3. It is, therefore, prayed that he order of Ld. CIT(A) may be cancelled and that of the A.O. may be restored to the above effect.”

9.1 Ld. D.R. supported the penalty order. It was submitted by the Ld. A.R. that the quantum appeal of the assessee for this year is also heard on the same day in which assessee has raised a ground regarding disallowance of project expenses of Akri Mota Power Project of Rs. 96582220/-. He submitted that if the disallowance is deleted then no penalty can be leviable. He also submitted that even if the disallowance is confirmed then also penalty is not justifiable because this is held by Ld. CIT(A) that the disallowance is merely a rejection of debatable claim and the assessee had made full disclosure in the return of income. He supported the order of Ld. CIT(A).

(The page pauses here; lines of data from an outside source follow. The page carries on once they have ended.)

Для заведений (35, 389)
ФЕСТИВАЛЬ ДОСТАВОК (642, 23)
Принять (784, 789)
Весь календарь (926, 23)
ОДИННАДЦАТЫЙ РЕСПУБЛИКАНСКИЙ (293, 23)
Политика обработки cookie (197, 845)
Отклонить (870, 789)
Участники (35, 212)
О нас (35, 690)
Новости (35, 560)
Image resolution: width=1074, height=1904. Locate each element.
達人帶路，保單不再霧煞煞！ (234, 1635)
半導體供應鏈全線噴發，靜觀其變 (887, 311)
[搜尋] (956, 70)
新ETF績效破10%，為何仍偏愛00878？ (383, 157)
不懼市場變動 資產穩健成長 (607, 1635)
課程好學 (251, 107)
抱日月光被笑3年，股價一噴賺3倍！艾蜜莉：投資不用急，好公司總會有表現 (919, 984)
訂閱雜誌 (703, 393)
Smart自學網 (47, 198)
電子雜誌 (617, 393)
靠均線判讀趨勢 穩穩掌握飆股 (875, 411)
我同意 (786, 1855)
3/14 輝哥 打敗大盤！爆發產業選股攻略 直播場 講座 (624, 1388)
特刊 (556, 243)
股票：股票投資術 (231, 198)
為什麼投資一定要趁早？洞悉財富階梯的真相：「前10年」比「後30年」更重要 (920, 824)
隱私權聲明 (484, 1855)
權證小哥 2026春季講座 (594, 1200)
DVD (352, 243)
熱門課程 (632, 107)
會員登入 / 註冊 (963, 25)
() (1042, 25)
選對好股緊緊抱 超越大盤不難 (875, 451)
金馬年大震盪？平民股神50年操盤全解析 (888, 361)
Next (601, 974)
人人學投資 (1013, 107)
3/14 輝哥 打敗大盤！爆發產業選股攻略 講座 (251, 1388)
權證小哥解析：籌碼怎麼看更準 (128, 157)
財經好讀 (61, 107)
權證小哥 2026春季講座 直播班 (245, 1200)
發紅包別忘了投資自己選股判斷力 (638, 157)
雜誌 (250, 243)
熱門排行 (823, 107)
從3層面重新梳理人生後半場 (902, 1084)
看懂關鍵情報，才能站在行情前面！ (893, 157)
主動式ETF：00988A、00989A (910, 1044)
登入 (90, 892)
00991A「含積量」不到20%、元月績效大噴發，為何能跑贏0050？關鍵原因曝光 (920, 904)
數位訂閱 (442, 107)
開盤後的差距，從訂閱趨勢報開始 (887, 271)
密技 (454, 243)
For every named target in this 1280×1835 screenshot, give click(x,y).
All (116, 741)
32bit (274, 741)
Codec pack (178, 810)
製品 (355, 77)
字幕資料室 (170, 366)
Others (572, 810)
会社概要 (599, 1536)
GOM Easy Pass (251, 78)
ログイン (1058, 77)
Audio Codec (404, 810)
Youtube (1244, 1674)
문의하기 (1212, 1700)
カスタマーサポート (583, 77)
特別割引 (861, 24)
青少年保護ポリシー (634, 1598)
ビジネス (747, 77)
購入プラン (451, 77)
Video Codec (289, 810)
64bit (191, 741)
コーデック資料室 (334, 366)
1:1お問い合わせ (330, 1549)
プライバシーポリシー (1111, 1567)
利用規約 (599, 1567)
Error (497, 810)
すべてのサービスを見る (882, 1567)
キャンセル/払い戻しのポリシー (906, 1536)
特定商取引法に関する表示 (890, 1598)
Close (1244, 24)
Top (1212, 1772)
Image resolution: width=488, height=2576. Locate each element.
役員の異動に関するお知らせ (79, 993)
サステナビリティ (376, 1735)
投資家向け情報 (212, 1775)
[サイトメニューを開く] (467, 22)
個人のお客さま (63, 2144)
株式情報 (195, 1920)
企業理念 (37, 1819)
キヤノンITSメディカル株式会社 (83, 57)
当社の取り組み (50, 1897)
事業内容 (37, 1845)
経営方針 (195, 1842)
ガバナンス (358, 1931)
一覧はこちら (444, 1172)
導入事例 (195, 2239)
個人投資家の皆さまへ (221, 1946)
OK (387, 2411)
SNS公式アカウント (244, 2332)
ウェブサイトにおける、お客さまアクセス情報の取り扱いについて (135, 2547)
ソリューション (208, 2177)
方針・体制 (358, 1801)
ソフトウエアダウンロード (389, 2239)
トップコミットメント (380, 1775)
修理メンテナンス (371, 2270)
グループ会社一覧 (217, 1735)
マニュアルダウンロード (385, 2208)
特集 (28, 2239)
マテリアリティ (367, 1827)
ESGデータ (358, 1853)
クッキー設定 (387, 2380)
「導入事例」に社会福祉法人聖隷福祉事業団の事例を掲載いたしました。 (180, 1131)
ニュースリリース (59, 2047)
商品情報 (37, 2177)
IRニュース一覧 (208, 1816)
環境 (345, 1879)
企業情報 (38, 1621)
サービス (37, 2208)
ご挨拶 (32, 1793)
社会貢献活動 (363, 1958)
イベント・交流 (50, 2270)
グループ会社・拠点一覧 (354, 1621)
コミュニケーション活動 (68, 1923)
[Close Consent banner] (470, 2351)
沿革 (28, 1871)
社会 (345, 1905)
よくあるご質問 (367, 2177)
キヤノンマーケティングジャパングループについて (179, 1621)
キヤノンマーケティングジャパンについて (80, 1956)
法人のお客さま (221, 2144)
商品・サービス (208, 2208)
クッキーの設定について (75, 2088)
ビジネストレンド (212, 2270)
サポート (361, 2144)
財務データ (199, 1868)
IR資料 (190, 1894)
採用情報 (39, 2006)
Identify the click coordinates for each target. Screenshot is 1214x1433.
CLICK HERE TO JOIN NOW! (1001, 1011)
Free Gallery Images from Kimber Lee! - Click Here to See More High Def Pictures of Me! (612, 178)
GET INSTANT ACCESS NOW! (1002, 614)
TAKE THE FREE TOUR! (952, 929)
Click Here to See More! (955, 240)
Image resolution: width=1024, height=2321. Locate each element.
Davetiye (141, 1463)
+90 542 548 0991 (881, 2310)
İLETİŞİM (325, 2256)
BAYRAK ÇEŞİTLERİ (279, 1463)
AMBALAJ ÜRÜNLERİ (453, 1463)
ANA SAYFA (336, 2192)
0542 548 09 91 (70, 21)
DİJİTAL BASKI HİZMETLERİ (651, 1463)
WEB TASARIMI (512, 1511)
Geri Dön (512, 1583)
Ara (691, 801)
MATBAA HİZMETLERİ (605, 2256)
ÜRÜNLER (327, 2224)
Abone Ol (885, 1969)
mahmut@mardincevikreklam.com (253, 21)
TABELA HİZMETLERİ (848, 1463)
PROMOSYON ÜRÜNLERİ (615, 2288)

9.2 We have considered the rival submissions, perused the material on record and have gone through the orders of authorities below. We would like to observe that while deciding the quantum appeal of the assessee for this year, this disallowance was confirmed by us as per para 3.2.4 above but still we feel that the penalty is not justified. The issue regarding penalty was decided by Ld. CIT(A) as per para 5.10 of the impugned order which is reproduced below:

“5.10 In view of the above facts and relying on the ratio of the above cited case laws and following the order of CIT(A)-VI for the earlier year and considering the fact that the appellant had made full disclosure in both the returns of income, both original and revised and it is only a rejection of debatable claim, I hold that in the present case, there is no justification for levy of concealment penalty. Accordingly, the penalty levied is deleted.”

9.3 From the above para of the order of Ld. CIT(A), it is seen that a clear finding is given by Ld. CIT(A) that the assessee has made full disclosure in the return of income both original and the revised and it is only a rejection of debatable claim. This is by now, a settled position of law that on account of rejection of debatable claim, penalty is not justified. We hold accordingly and decline to interfere in the order of Ld. CIT(A) on this issue.

9.4 In the result, this appeal of the revenue is dismissed.

10. In the combined result, all the three appeals of the assessee as well as two appeals of the revenue in quantum proceedings are partly allowed, whereas all the three appeals of the revenue in penalty proceedings are dismissed and all the two appeals of assessee in penalty proceedings are allowed.